▸ **SELECTED EXCERPT**
* * *

How to Calculate OEE: Formula, Worked Example, and PLC Data Sources
How to calculate OEE step by step — the Availability x Performance x Quality formula, a fully worked example, world-class benchmarks, and how to pull OEE from PLC data.
OEE = Availability × Performance × Quality
That single equation captures the productive efficiency of any piece of equipment. Each factor is a ratio between 0 and 1 (or 0% and 100%), so an OEE of 1.0 means the machine ran at full speed, for the full available time, producing only good parts — a theoretical ceiling almost no real production environment reaches. Everything below 1.0 represents recoverable loss.
What Is OEE and Why Does It Matter?
Overall Equipment Effectiveness (OEE) is the gold-standard manufacturing KPI for measuring how efficiently equipment is used relative to its full potential. Developed within the Total Productive Maintenance (TPM) framework by Seiichi Nakajima in the 1980s, OEE has become the universal language of production efficiency because it simultaneously captures three distinct categories of loss — downtime, speed reduction, and quality defects — in one normalized score.

* * *

▸ **DATA**

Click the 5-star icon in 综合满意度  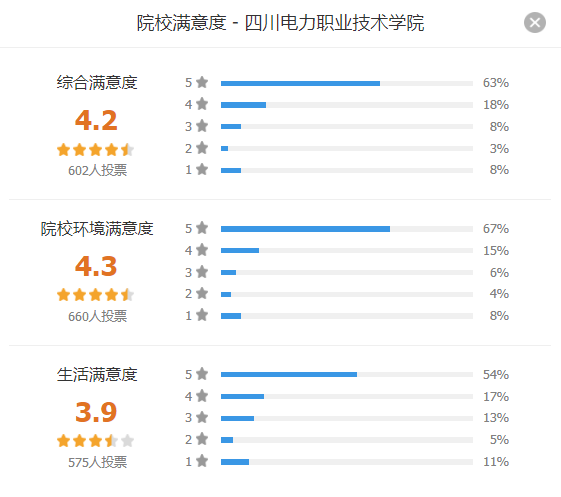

* * *

▸ **EXERCISE INSTRUCTIONS**
1. Output the passage of the OEE article between "How to Calculate OEE: Formula, Worked" and "from PLC data.", inclusive.
2. According to the OEE article, who developed OEE?

▸ **OUTPUTS FOR THE TASKS**
1.
How to Calculate OEE: Formula, Worked Example, and PLC Data Sources
How to calculate OEE step by step — the Availability x Performance x Quality formula, a fully worked example, world-class benchmarks, and how to pull OEE from PLC data.

2. Seiichi Nakajima